Raw data:
"""

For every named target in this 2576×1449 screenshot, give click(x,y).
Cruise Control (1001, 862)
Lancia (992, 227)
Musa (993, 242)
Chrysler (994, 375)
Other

"""

Problem: The records above are to be reproduced exactly, with nothing left out.

Exercise solution:
For every named target in this 2576×1449 screenshot, give click(x,y).
Cruise Control (1001, 862)
Lancia (992, 227)
Musa (993, 242)
Chrysler (994, 375)
Other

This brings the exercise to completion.